## What to work on:
Render every line of the listing below as a numbered list, skipping any blank lines and omitting the pictures.

## Data listing:
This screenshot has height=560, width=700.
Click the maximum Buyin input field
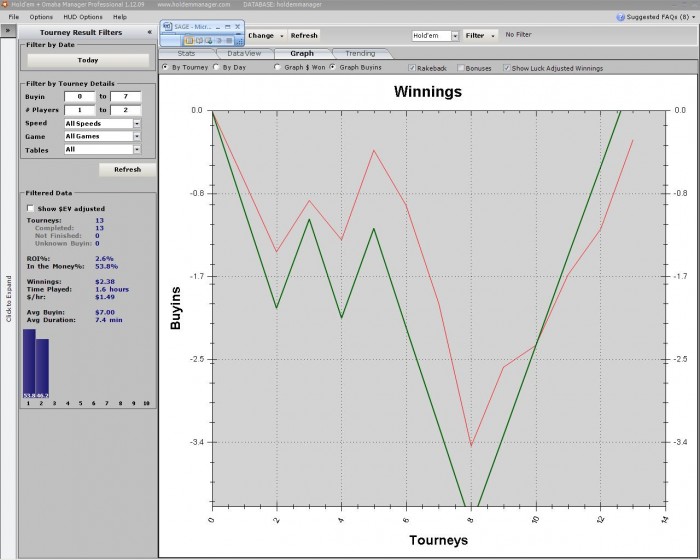click(x=126, y=96)
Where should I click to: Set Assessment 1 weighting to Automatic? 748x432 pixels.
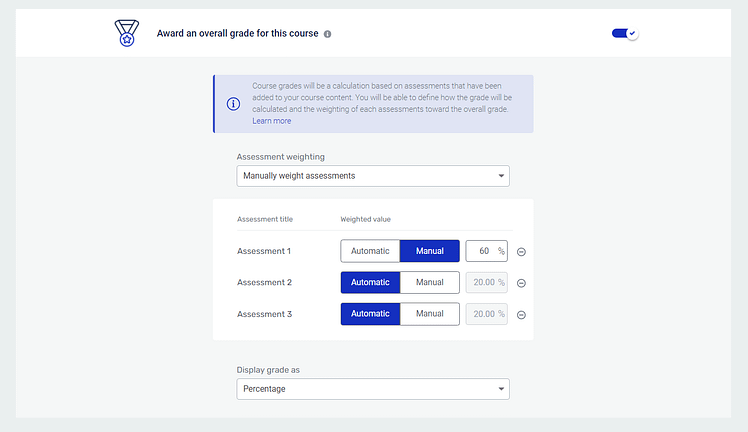coord(370,251)
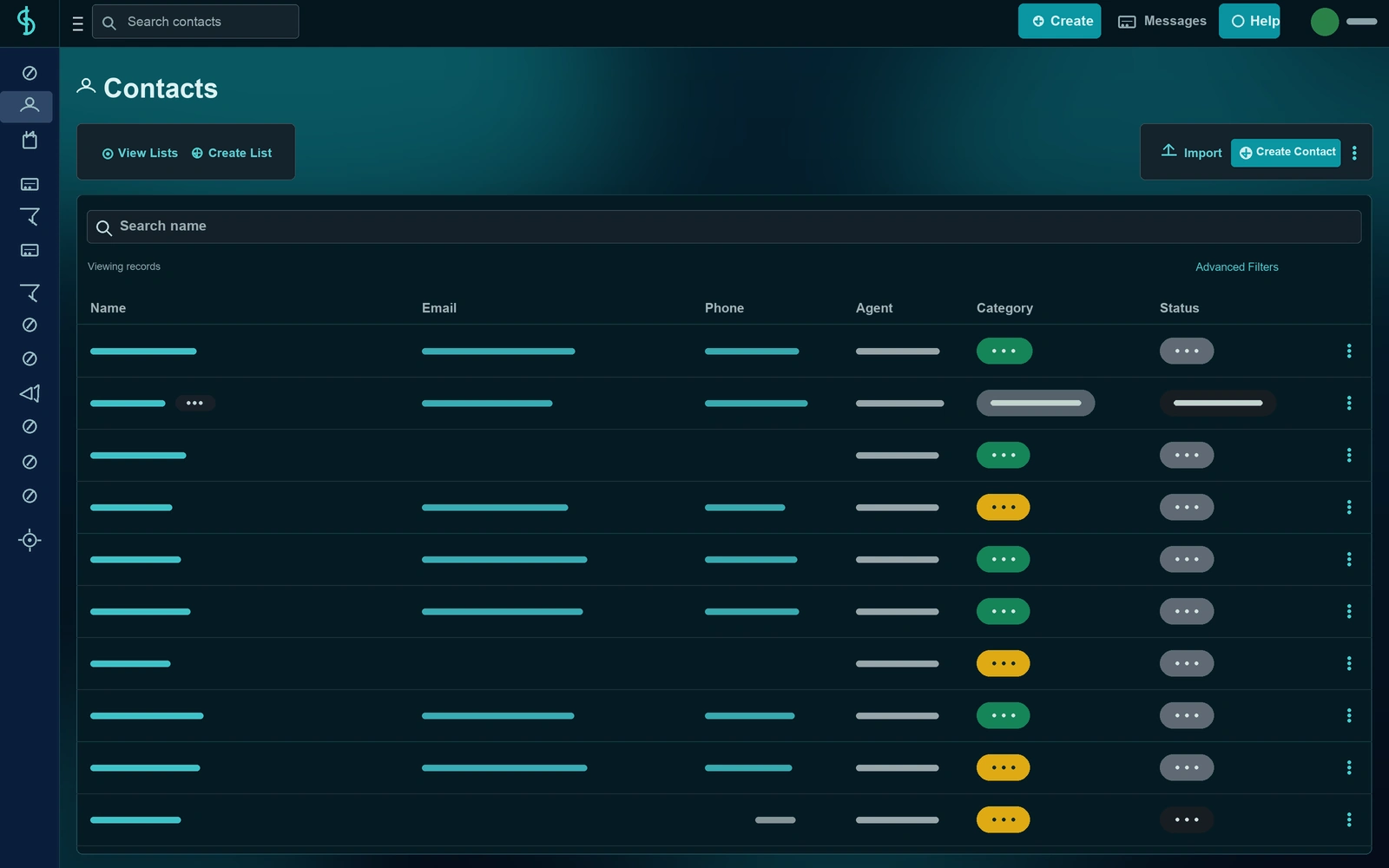The image size is (1389, 868).
Task: Click the Create Contact button
Action: click(x=1286, y=152)
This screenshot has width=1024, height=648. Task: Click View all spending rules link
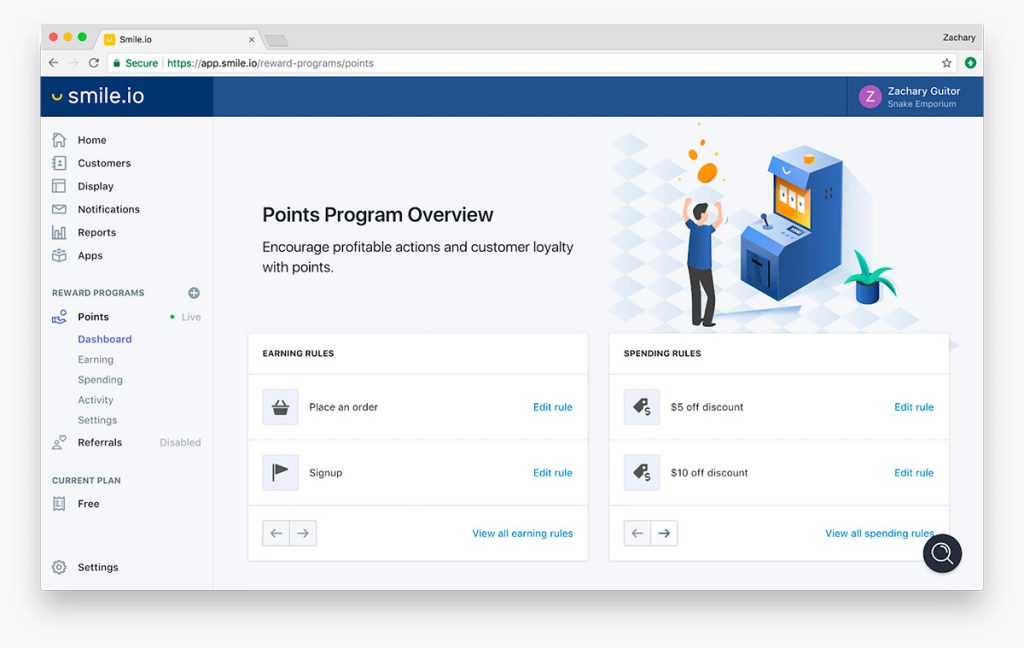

## Problem solution:
1. This screenshot has height=560, width=700.
2. Click the maximum Buyin input field
3. click(x=126, y=96)
4. Where should I click to: Set Assessment 1 weighting to Automatic? 748x432 pixels.
5. coord(370,251)
6. The image size is (1389, 868).
7. Task: Click the Create Contact button
8. Action: click(x=1286, y=152)
9. This screenshot has width=1024, height=648. Task: Click View all spending rules link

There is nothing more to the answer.